IGLHRC has recently learned from colleagues at Human Rights Watch and the Associação Brasileira de Gays, Lésbicas e Transgêneros - ABGLT (Brazilian Association of Gay, Lesbian and Transgender people) that the government of Brazil is in critical need of support in order to continue as the lead sponsor of the Resolution on Sexual Orientation and Human Rights.
The Brazilian government will decide whether or not to go forward as the lead sponsor of the Resolution by the end of November 2004.
Please join the Associação Brasileira de Gays, Lésbicas e Transgêneros - ABGLT, IGLHRC, and Human Rights Watch in encouraging the government of Brazil to sponsor the Resolution and continue its courageous work to raise the issue of sexual orientation, gender identity, and human rights in international fora.
A broad coalition of activist organizations has been working to advocate for the passage of this resolution and for sexual rights in general. For a list of NGO Coalition partners, please see p. 18 of the 2005 CHR Action Kit.
Activists and NGO organizations are urged to:
- Send letters supporting Brazil's leadership on sexual rights to the President and Foreign Ministry with a CC to the Geneva UN Mission:
- Congratulating the Brazilian Government on adopting a domestic policy for a “Brazil without Homophobia” and encouraging them to extend their position on issues of sexual orientation, gender identity, and human rights in international fora;
- Thanking the Brazilian government for its commitment to the resolution on sexual orientation and human rights in 2003 and 2004;
- Asking that the government continue to bring the resolution before the Commission in 2005 and invite other countries to co-sponsor the resolution;
- Assuring the government that it will have the support of activists and NGOs such as yours worldwide;
- PRESIDENT OF BRAZIL:
- Luiz Inácio Lula da Silva, President of the Federative Republic of Brazil, Palacio do Planalto, 70150-900 - Brasilia - DF, Brazil, Fax: 55-61-224-0289/55-61-411-2222
- FOREIGN AFFAIRS MINISTRY:
- Minister of State for Foreign Relations, Ambassador Celso Amorim, Fax number: +55.61.411-6993, email@example.com
In faxing or emailing the Minister, please send a copy to:
- GENEVA UN MISSION:
- Ambassador SE Luiz Felipe de Seixas Correa, UN Geneva Mission, firstname.lastname@example.org
- NEW YORK MISSION TO THE UN:
- Ambassador Ronaldo Mota Sardenberg, Permanent Representative to the United Nations, Mission of Brazil, 747 Third Avenue 9 th Floor, New York, NY 10017-2803 USA, Fax: (212) 371-5716, E-mail: email@example.com
(In Portuguese followed by an English translation)

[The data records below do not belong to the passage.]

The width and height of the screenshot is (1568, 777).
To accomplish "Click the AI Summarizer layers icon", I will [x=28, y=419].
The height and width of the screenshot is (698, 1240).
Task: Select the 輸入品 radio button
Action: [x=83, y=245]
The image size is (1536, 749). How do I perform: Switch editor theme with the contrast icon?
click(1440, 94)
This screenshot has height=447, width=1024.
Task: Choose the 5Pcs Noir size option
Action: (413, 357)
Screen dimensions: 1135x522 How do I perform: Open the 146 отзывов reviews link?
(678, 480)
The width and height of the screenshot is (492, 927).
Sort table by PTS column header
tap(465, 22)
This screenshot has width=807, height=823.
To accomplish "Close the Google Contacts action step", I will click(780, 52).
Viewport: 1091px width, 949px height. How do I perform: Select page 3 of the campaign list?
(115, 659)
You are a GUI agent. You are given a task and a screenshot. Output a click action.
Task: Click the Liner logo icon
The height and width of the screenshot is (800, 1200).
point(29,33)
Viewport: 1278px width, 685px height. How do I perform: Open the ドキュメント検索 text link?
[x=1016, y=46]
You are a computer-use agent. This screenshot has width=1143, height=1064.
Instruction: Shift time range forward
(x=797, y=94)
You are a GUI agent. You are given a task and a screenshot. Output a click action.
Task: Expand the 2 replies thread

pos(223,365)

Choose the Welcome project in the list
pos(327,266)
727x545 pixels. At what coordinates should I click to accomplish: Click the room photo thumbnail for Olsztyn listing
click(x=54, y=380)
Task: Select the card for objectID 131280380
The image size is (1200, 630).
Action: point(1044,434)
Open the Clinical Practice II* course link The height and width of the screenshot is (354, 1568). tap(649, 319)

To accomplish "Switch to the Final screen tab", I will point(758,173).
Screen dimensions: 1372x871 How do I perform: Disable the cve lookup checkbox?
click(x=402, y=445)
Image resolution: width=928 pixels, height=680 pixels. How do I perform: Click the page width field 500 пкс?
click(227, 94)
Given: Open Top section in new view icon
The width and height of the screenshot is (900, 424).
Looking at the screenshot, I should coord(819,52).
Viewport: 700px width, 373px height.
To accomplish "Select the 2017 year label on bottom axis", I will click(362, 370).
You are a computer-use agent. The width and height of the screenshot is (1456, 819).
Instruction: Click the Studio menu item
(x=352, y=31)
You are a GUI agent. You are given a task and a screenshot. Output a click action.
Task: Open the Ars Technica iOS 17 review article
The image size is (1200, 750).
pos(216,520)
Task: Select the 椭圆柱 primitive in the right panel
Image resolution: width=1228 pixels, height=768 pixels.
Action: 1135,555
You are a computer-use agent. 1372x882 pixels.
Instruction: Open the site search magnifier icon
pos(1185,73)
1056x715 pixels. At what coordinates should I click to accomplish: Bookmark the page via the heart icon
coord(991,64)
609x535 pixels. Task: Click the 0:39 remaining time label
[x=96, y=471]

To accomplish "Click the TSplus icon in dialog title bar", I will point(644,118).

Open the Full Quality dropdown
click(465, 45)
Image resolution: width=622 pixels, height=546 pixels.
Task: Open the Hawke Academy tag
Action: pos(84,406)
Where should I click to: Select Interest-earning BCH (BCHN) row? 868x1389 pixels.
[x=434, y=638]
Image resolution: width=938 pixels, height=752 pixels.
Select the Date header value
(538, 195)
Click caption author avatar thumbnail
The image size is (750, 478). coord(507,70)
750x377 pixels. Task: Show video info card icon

Nos queremos transmitir-lhe nossa profunda apreciação pele liderança do Governo Brasileiro no apoio aos direitos humanos de lésbicas, homens gays, bissexuais e transgêneros que possam assegurar que estas pessoas possam viver livres de discriminação, violência e outros abusos. Em particular nos congratulamos pela adoção do Programa Brasil sem Homofobia e pedimos que estendam este compromisso progressista ao trabalho desenvolvido na arena internacional.
Neste contexto, agradecemos também pela liderança desempenhada pelo Brasil ao patrocinar a Resolução sobre Orientação Sexual e Direitos Humanos, inicialmente em 2003, e em seguida em 2004.
Como o Sr/Sra sabe, está resolução histórica é um instrumento crítico para a proteção dos indivíduos contra abusos relacionados a sua condição de gênero e sua sexualidade. Mais de 80 países contam com leis que criminalizam as relações sexuais entre pessoas adultas do mesmo sexo com capacidade de consentimento, e pelo menos oito países punem estas práticas com a pena de morte. Uma coalizão global de ativistas e ONGS, incluindo-se a nossa organização, considera esta resolução como uma peça chave na promoção dos direitos humanos de todas as pessoas, independentemente de sua orientação sexual.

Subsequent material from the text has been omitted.